What webfetch does not do

  • No JavaScript execution. Pages that render client-side return empty markdown. Workarounds: try the same content via old.reddit.com, *.json API endpoints, RSS/Atom feeds, or the site's documented REST API.
  • No per-host routing. webfetch does not switch behavior based on hostname (no if hostname === "github.com" branches). If you want "use gh for GitHub URLs, fall back to webfetch otherwise," that belongs in a personal pi skill in ~/.pi/agent/skills/, not in this package. See AGENTS.md “Bar for new tools” for the full rationale.
  • No headless browser. Out of scope per AGENTS.md. Shell-only is the project's design constraint.

Troubleshooting

  • ddgr not installedbrew install ddgr or pip install ddgr
  • Need pandoc or w3m installedbrew install pandoc
  • DuckDuckGo timed out (likely rate-limited) → wait 1–2 min
  • Site requires JS, cannot fetch in shell-only mode → site uses Cloudflare/JS-only; not solvable without headless browser, out of scope for this tool

Development

# one-time, if you don't have bun:
#   macOS:        brew install bun
#   Linux / WSL:  curl -fsSL https://bun.sh/install | bash
# (or see https://bun.sh for other options)
git clone https://github.com/bitcraft-apps/pi-web-tools
cd pi-web-tools
bun install
bun run typecheck           # type-check via tsgo (@typescript/native-preview); CI runs this before tests
bun run lint                # oxlint + type-aware oxlint-tsgolint; CI runs this before tests
bun run format              # apply oxfmt to src/, test/, index.ts, vitest.config.ts
bun run format:check        # CI runs this before lint; fails if anything is unformatted
bun run test                # unit tests, no network
bun run test:network        # integration tests (requires net)
bash scripts/metrics.sh     # passive health signals (npm + GitHub); on-demand, no state

We use bun as the dev package manager. The committed lockfile is bun.lock; package-lock.json is gitignored.
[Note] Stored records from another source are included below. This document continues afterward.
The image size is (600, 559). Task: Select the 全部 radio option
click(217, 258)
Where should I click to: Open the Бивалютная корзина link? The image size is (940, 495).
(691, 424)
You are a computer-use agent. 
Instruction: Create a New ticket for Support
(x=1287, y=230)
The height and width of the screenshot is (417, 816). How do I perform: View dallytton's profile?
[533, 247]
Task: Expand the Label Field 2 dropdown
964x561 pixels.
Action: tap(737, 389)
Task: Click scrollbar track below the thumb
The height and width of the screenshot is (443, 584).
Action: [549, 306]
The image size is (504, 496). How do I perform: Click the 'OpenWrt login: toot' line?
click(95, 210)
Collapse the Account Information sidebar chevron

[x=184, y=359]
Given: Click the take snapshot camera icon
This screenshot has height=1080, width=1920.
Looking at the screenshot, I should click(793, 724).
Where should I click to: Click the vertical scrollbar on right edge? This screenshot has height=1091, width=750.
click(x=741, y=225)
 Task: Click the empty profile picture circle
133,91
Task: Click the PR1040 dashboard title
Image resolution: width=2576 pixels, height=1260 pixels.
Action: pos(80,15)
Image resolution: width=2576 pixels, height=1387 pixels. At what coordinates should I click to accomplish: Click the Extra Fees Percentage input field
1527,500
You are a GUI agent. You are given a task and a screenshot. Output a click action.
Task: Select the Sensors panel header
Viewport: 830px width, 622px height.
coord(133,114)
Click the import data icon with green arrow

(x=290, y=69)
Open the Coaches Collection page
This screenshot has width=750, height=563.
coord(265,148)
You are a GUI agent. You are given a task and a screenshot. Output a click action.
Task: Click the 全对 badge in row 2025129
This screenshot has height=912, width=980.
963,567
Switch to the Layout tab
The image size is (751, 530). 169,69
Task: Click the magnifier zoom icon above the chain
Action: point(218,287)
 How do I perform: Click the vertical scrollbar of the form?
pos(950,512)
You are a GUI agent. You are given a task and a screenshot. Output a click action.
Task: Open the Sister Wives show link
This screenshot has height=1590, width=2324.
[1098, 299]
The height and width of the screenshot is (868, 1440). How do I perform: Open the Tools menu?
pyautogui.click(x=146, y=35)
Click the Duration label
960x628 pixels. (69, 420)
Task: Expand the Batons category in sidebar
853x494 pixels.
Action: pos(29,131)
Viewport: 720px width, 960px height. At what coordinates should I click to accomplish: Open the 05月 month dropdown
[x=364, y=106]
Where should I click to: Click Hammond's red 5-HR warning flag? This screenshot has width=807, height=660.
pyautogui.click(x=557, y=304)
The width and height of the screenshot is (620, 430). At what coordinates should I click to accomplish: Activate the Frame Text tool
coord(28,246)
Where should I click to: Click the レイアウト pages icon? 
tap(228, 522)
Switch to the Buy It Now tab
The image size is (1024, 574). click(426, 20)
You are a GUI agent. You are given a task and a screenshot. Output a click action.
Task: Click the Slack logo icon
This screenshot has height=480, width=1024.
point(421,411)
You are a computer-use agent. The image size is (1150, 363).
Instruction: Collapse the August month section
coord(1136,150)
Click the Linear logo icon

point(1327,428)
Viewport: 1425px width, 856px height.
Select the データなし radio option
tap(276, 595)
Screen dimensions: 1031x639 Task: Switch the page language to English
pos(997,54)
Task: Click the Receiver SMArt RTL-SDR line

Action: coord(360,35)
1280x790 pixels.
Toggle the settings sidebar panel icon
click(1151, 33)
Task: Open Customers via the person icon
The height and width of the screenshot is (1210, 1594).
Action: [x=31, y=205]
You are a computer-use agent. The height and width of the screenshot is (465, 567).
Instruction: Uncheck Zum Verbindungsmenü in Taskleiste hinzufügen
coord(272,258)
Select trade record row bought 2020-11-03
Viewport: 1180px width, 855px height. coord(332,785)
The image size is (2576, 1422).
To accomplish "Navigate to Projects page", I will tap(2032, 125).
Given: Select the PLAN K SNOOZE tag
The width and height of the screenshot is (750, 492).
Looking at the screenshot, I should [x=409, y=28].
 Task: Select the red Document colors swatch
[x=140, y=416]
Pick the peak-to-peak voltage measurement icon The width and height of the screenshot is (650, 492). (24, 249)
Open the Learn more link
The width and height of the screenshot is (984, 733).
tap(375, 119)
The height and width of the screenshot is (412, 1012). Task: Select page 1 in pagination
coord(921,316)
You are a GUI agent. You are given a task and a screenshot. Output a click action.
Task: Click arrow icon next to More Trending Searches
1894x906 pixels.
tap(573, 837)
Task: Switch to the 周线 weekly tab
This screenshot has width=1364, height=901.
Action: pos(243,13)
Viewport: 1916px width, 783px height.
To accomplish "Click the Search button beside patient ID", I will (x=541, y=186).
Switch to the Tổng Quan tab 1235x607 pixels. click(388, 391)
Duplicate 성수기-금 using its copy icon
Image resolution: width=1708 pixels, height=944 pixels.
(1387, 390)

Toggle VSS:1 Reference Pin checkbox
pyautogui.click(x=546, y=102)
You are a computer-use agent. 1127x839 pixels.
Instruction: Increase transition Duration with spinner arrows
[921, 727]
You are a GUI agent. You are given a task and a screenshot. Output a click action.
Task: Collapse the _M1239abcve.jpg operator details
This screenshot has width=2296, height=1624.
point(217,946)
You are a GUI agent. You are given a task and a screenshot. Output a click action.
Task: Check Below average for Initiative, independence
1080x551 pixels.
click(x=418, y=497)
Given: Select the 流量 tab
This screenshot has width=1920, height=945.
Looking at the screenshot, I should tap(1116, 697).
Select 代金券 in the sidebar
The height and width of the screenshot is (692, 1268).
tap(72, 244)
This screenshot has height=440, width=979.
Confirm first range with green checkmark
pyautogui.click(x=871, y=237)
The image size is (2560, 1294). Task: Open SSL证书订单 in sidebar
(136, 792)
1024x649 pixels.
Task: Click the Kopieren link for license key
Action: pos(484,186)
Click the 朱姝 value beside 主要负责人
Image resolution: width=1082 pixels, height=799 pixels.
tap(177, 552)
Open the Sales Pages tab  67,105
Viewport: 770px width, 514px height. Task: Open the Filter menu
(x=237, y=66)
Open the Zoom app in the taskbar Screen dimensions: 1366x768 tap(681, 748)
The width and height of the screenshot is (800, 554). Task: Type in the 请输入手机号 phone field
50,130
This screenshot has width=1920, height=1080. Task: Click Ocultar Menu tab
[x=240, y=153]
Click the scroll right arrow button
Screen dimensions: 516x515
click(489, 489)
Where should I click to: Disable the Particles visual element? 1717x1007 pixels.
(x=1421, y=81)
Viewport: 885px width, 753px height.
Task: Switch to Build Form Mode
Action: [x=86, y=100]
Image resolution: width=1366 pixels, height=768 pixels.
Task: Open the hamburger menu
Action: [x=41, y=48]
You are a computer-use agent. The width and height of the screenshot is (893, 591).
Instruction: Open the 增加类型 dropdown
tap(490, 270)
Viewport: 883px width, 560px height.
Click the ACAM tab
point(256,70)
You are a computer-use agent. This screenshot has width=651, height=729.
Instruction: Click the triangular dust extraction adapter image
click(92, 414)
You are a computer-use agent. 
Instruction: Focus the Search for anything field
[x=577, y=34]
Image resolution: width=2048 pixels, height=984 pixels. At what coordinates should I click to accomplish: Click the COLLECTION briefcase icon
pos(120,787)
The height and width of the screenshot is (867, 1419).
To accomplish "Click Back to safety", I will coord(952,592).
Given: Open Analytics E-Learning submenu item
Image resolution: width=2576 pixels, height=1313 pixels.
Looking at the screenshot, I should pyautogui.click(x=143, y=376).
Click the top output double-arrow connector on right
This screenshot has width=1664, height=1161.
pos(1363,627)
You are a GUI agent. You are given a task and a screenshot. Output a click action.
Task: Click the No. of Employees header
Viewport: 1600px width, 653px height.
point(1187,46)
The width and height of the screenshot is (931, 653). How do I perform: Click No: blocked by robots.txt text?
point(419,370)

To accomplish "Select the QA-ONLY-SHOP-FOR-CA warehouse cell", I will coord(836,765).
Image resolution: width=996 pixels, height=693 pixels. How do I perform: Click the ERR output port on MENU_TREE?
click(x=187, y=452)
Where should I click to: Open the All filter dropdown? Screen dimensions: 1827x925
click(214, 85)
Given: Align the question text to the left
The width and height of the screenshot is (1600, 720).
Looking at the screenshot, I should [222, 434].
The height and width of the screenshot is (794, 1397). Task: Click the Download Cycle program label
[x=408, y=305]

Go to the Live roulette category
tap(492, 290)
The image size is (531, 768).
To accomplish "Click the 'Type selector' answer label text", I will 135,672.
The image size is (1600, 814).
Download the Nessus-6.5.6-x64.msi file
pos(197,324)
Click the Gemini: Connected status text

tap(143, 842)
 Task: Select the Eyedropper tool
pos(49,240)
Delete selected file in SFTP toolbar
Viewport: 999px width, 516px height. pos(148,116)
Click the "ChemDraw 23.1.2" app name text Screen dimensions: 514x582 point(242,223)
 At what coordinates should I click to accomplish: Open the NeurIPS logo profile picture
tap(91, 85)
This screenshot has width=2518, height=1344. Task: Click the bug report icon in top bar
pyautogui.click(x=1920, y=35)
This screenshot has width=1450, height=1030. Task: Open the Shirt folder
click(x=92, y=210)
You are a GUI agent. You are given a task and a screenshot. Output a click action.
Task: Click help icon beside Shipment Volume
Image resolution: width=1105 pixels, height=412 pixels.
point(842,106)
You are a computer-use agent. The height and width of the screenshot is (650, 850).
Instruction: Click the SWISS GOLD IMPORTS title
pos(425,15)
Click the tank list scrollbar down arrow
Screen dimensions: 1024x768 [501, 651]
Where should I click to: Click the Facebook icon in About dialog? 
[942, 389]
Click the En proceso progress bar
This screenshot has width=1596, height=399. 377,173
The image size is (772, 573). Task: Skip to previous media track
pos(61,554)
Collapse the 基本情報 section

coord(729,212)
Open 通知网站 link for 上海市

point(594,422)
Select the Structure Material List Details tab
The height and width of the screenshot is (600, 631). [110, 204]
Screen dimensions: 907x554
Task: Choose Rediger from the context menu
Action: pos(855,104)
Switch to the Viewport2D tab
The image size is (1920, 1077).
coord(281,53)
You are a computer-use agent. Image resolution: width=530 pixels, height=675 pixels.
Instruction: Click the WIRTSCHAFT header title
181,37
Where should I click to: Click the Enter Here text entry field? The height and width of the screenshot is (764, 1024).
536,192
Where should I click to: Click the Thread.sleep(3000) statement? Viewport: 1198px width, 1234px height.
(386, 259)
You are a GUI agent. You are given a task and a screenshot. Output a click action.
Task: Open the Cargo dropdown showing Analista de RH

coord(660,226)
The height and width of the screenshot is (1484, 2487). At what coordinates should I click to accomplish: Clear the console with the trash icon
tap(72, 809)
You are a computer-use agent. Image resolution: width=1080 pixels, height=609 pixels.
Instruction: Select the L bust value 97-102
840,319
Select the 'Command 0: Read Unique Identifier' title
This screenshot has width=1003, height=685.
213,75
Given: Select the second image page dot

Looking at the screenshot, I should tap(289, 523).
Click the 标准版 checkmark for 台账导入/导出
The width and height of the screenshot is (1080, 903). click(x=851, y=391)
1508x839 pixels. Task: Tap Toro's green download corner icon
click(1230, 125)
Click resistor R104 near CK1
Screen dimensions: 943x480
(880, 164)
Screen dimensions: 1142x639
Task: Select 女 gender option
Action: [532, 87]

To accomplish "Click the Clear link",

End-user installs (pi install npm:...) pull a published tarball from the npm registry. The tarball ships only index.ts, src/, README.md, LICENSE, and CHANGELOG.md (no tests, no bun.lock, no CI configs) — see files in package.json. bun.lock is the dev lockfile only; transitive deps for end users are resolved by npm install against the registry at install time. Peer deps are wildcard-pinned, no runtime deps drift in breaking ways.

Hot-reload during dev:

ln -s "$(pwd)" ~/.pi/agent/extensions/pi-web-tools
# in pi session: /reload

License

MIT